> SHORT EXERCISE
Return everything from the line containing "Screen dimensions: 768x1568" down to the end of the material below, reproduced without any change, and omit the pictures.

> DATASET ROWS
+ + + + + + +

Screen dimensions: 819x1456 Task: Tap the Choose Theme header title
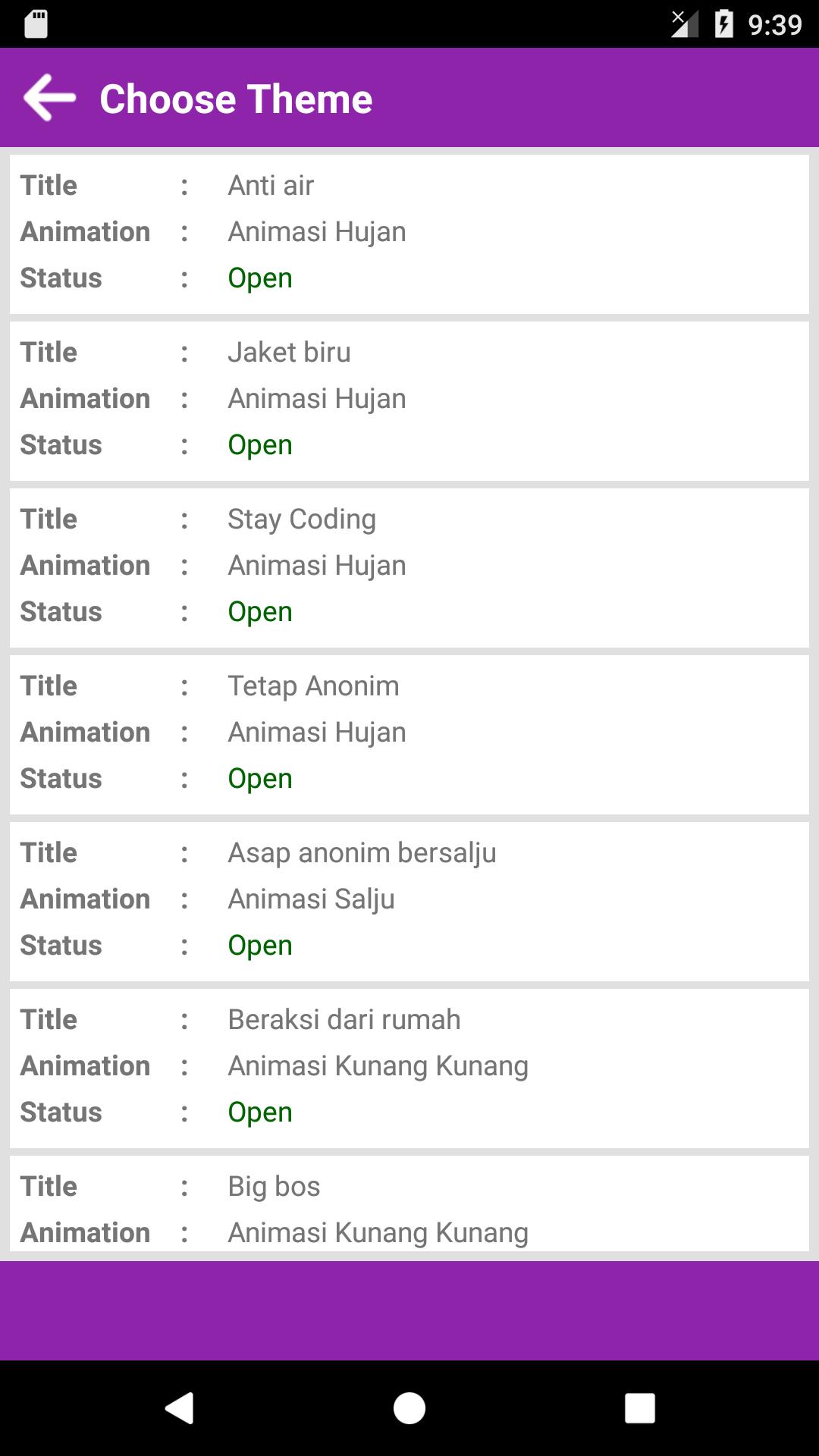point(236,99)
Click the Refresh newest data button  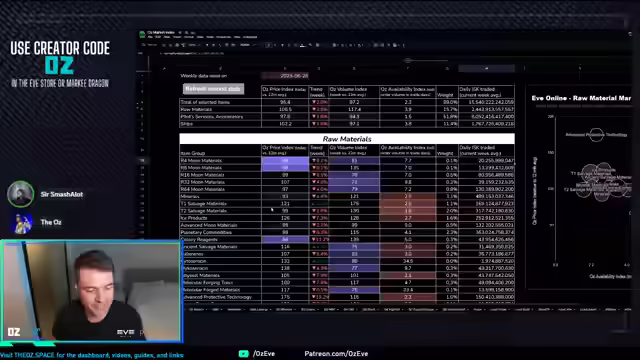213,89

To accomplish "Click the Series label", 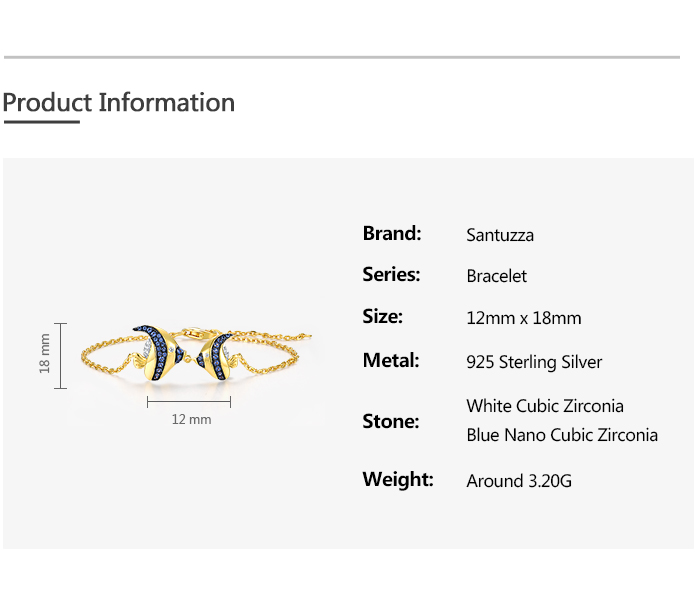I will point(391,275).
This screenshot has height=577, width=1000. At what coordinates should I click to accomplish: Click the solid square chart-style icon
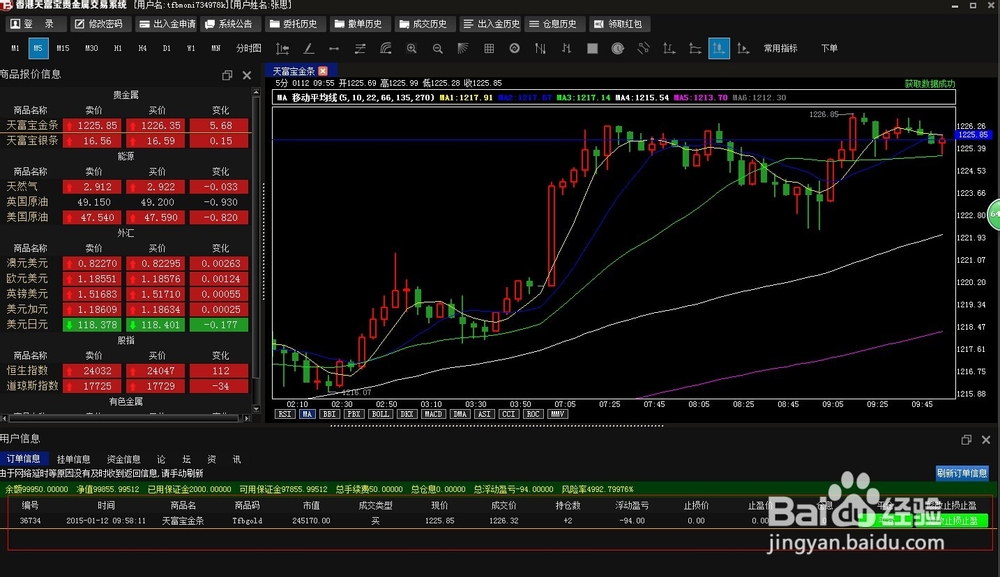[592, 48]
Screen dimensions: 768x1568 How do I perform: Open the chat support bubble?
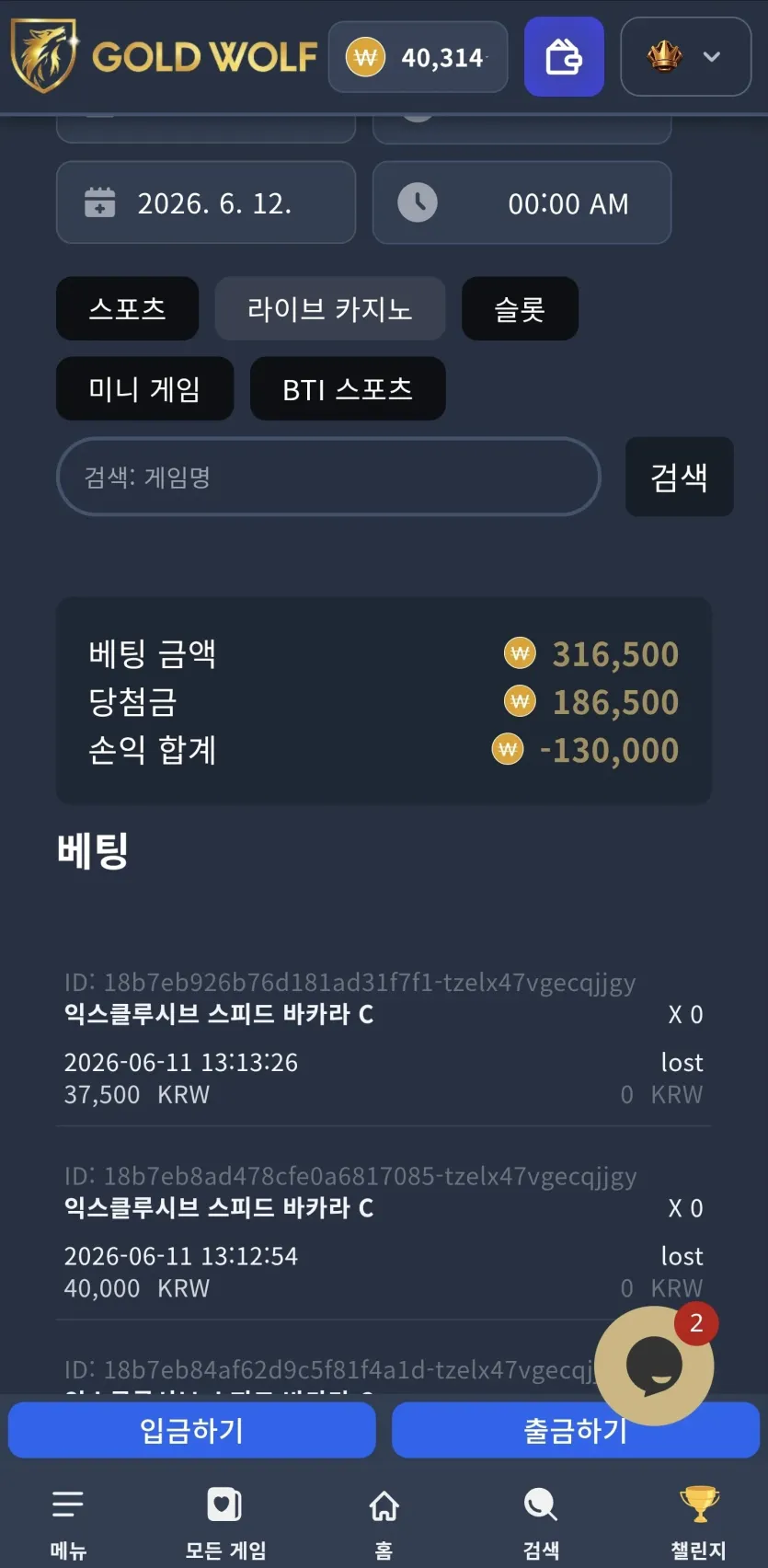pyautogui.click(x=654, y=1366)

+ + + + + + +

> SOLUTION TO THE PROBLEM
Screen dimensions: 768x1568 How do I perform: Open the chat support bubble?
pyautogui.click(x=654, y=1366)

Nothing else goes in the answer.